*Assignment*
Duplicate each of the rows below line for line, with no changes.
*** Recorded information
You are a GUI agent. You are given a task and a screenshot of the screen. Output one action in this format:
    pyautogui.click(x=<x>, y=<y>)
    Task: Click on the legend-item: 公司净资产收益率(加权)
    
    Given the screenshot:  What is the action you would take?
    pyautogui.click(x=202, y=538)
******
*Completed task*
You are a GUI agent. You are given a task and a screenshot of the screen. Output one action in this format:
    pyautogui.click(x=<x>, y=<y>)
    Task: Click on the legend-item: 公司净资产收益率(加权)
    
    Given the screenshot:  What is the action you would take?
    pyautogui.click(x=202, y=538)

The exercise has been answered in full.